China Moves From Backyard to Farms

CHINA - For more than 2,000 years, China's heartland south of the Great Wall has not seen traveling herdsmen on horseback.
calendar icon 12 August 2008
clock icon 3 minute read
In the northern grasslands, where the land in the Yangtze and Yellow valleys have been entirely used for intensive farming this was commonplace, and the predominant way to produce meat has been through household-based pig farming, reports China Daily.

But not just for family consumption. The most important reason for raising one or two hogs is for their owners to sell them to the urban slaughter houses in order to finance their small farming operations and to buy daily necessities.

During the reform era, for many rural households the first pieces of farm machinery were paid for by selling pigs. Indeed, the poorer a place was, the more its members had to depend on pig farming for any little change in their lives, even though getting a hog to market could be a great trouble.



A farmer carrying his hog to a township fair from his mountainous village in Hubei province in the 1980's, and in more recent times as a pet!

This sight was commonplace in the Chinese countryside in those days. Except for a few urban pockets, most of China was still rural, and most of the residents were struggling hard just to feed themselves. Having a hog to sell might be just the one thing that could lift them from the subsistence level.

Today, while the nation's demand for meat has been rising, an increasing number number of farmers have found other ways to make a cash income. Carrying hogs to the township fair is no longer the only way for rural households to generate cash, as funds from young men and women working in the cities has become a more convenient way help to their relatives in their home villages.

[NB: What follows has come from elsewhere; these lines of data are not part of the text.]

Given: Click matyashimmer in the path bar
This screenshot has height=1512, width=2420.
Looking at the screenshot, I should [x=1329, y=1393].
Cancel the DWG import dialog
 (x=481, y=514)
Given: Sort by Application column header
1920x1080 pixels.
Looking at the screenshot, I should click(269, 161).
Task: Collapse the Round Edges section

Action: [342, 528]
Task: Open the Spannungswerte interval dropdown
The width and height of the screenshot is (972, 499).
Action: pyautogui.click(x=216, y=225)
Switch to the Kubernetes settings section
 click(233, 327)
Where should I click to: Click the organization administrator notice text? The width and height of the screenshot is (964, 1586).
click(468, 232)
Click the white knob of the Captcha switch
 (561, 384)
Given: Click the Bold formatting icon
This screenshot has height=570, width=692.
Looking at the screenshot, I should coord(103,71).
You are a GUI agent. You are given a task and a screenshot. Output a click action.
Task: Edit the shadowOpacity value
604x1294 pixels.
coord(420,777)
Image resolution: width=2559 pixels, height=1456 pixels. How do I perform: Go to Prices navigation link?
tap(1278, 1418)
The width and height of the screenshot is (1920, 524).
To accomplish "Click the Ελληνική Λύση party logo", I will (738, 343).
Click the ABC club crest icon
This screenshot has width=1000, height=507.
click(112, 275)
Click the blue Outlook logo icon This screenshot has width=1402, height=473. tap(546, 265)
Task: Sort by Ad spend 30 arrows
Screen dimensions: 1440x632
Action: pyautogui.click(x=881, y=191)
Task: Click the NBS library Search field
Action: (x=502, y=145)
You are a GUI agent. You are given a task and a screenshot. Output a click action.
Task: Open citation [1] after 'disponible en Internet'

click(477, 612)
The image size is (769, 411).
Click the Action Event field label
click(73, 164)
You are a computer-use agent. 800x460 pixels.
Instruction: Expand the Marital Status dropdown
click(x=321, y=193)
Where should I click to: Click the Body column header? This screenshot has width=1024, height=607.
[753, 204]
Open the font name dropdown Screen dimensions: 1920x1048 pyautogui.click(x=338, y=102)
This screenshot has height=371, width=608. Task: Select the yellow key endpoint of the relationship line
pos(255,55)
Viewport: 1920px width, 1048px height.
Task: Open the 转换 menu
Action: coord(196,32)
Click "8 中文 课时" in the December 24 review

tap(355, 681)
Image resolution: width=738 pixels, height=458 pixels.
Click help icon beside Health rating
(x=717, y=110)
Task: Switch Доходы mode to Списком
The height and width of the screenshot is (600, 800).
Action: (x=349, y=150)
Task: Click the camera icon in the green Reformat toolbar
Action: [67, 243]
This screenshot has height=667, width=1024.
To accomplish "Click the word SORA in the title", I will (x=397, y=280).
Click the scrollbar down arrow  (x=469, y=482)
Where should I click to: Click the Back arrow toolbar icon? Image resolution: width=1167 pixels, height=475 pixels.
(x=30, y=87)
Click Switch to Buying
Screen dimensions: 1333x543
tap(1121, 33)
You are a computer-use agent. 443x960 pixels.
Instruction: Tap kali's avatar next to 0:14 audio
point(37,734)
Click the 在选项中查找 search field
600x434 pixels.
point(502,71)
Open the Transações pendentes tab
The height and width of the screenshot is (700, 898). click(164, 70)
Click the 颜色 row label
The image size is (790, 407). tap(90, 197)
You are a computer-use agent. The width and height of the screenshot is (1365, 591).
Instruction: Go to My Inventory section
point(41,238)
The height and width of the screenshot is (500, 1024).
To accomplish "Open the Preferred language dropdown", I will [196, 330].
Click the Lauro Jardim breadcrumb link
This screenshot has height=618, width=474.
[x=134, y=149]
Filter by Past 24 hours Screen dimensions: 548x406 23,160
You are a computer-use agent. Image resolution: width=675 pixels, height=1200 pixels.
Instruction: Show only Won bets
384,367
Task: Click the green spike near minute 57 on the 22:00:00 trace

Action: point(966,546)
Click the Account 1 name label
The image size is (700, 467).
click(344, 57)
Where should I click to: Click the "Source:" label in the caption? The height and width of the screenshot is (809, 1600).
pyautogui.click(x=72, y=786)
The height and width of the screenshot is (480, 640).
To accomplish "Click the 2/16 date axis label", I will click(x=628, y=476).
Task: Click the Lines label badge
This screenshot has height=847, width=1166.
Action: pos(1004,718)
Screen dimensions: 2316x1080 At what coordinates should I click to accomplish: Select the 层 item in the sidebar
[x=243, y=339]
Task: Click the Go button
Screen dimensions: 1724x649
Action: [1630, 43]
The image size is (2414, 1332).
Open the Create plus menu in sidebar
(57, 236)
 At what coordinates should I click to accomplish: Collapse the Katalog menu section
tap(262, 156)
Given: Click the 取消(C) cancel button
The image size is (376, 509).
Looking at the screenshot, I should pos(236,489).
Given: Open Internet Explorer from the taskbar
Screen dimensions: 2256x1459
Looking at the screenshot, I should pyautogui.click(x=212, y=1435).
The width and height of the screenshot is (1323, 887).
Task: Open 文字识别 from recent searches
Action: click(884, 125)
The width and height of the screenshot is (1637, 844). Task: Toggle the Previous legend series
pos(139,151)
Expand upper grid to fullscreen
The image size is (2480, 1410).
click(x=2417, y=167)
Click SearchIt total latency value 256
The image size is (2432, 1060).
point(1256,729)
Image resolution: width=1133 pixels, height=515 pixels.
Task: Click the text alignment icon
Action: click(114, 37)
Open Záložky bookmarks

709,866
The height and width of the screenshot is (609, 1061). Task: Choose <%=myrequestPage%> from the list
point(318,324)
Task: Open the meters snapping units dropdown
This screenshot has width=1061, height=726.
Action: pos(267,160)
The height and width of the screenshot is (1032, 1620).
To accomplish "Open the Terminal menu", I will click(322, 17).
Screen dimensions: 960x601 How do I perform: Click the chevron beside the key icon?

From mid-1990s to 2006, family farmer's spending on productive assets, mainly farm machinery, grew more than 170 percent, while the country's pork production, including that from large State-run farms, rose by 60 percent.

At the same time pig farming has become more dependent on feed supplies, has become mainly concentrated in just a few provinces, such as Shandong, Hunan, and Sichuan and now bears an increasing resemblance to an industry.

In another 30 years, one can reasonably imagine pigs will disappear from most Chinese households - except, however, those being kept as pets.

One of the nation's pioneering pet pigs was also caught by our photographer's lens, this time in Beijing's 798 Complex, a renovated industrial neighborhood for the city's modern artists and art dealers.